I will need around Rs 50 lakh for my 10-year-old daughter’s higher education. How much should I invest in SIP and should it be a mix of equity and debt?
For portfolio construction, asset allocation-based approach should be followed as it is one of the key determinants of a portfolio’s performance. Depending on your risk profile and time horizon, you may invest in a mix of equity and debt asset classes. Higher the investment horizon and risk appetite, higher can be the allocation to riskier asset classes such as equity which have the potential to deliver considerably higher returns compared to fixed income in the long term. Assuming the education goal is due in another eight years, you may have an allocation of about 65% in equity (large /mid /small /international – 40/6/4/15) and rest 35% into fixed income. The exposure to international equity provides diversification benefits and a hedge against currency depreciation.

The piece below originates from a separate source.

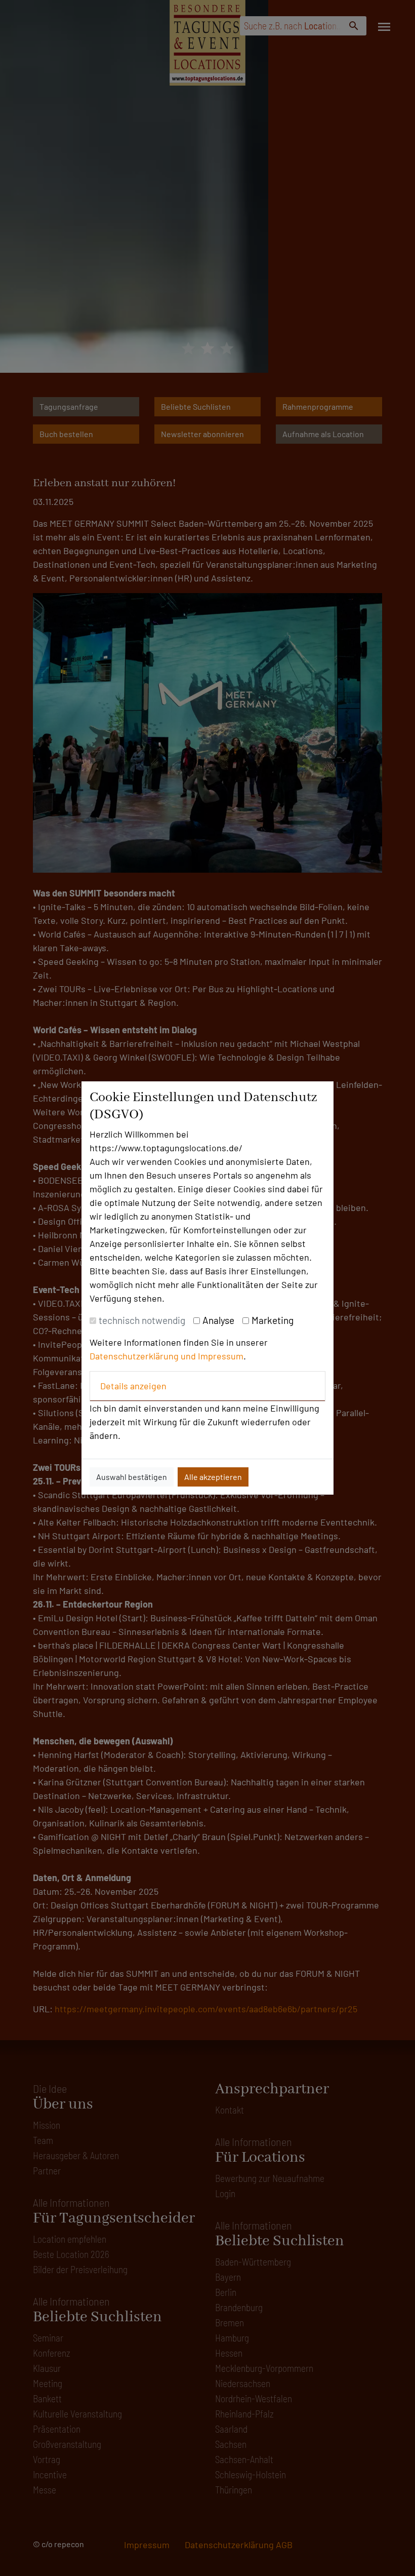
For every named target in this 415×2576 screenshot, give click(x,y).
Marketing (273, 1320)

The fixed-income allocation can be into fixed-income funds with a high (safer) credit quality portfolio across categories such as banking & PSU debt funds, corporate bond funds, medium to long-duration funds, etc. About one to two years before your goal, shift some exposure out of equity into fixed income. To achieve the education goal of Rs 50 lakh, you would need to invest Rs 37,000 per month as per the recommended asset allocation. Alternatively, you may start with a monthly SIP of Rs 27,000 and increase it annually by 10%. Equity and fixed income are assumed to generate annualised returns of 11% & 7%, respectively.